Skeletal animation bug with Assimp in DirectX 12

I am using Assimp to load an FBX model with animation (created in Blender) into my DirectX 12 game, but I'm experiencing a very frustrating bug with the animation rendered by the game application.
The test model is a simple 'flagpole' containing four bones like so:
Bone0 -> Bone1 -> Bone2 -> Bone3
The model renders correctly in its rest pose when the keyframe animation is bypassed.
The model also renders and animates properly when the animation rotates the model only by the root bone (Bone0).
However, when importing a model that rotates at the first joint (i.e. at Bone1), the vertices clustered around each joint seem 'stuck' in their original positions, while the vertices surrounding the 'bones' proper appear to follow through with the correct animation.

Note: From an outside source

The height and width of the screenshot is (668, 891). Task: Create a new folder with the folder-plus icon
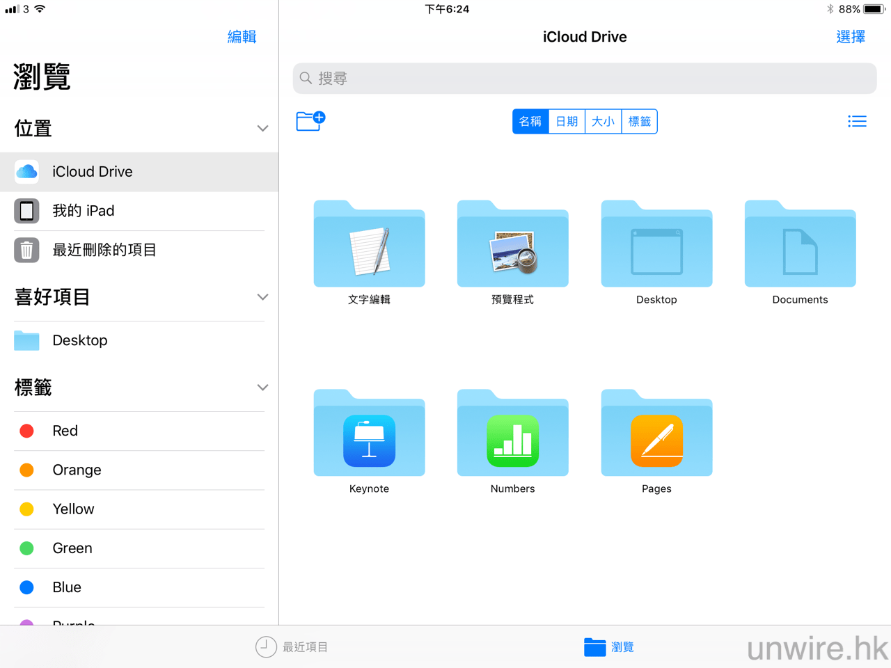(x=310, y=121)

The result is a crappy zigzag of stretched geometry like so:
Instead the model should resemble an 'allen-key' shape at the end of its animation pose, as shown by the same model rendered in the AssimpViewer utility tool:
Since the model is rendering correctly in AssimpViewer, it's reasonable to assume there are no issues with the FBX file exported by Blender. I then checked and confirmed that the vertices 'stuck' around the joints did indeed have their vertex weights correctly assigned by the game loading code.
The C++ model loading and animation code is based on the popular OGLDev tutorial: https://ogldev.org/www/tutorial38/tutorial38.html
Now the infuriating thing is, since the AssimpViewer tool was correctly rendering the model animation, I also copied in the SceneAnimator and AnimEvaluator classes from that tool to generate the final bone transforms via that code branch as well... only to end up with exactly the same zigzag bug in the game!
I'm reasonably confident there aren't any issues with finding the bone hierarchy structure at initialization, so here are the key functions that traverse the hierarchy and interpolate key frames each frame.
VOID Mesh::ReadNodeHeirarchy(FLOAT animationTime, CONST aiNode* pNode, CONST aiAnimation* pAnim, CONST aiMatrix4x4 parentTransform)
{
std::string nodeName(pNode->mName.data);
// nodeTransform is a relative transform to parent node space
aiMatrix4x4 nodeTransform = pNode->mTransformation;
CONST aiNodeAnim* pNodeAnim = FindNodeAnim(pAnim, nodeName);
if (pNodeAnim)
{
// Interpolate scaling and generate scaling transformation matrix
aiVector3D scaling(1.f, 1.f, 1.f);
CalcInterpolatedScaling(scaling, animationTime, pNodeAnim);
// Interpolate rotation and generate rotation transformation matrix
aiQuaternion rotationQ (1.f, 0.f, 0.f, 0.f);
CalcInterpolatedRotation(rotationQ, animationTime, pNodeAnim);
// Interpolate translation and generate translation transformation matrix
aiVector3D translat(0.f, 0.f, 0.f);
CalcInterpolatedPosition(translat, animationTime, pNodeAnim);
// build the SRT transform matrix
nodeTransform = aiMatrix4x4(rotationQ.GetMatrix());
nodeTransform.a1 *= scaling.x; nodeTransform.b1 *= scaling.x; nodeTransform.c1 *= scaling.x;
nodeTransform.a2 *= scaling.y; nodeTransform.b2 *= scaling.y; nodeTransform.c2 *= scaling.y;
nodeTransform.a3 *= scaling.z; nodeTransform.b3 *= scaling.z; nodeTransform.c3 *= scaling.z;
nodeTransform.a4 = translat.x; nodeTransform.b4 = translat.y; nodeTransform.c4 = translat.z;
}
aiMatrix4x4 globalTransform = parentTransform * nodeTransform;
if (m_boneMapping.find(nodeName) != m_boneMapping.end())
{
UINT boneIndex = m_boneMapping[nodeName];
// the global inverse transform returns us to mesh space!!!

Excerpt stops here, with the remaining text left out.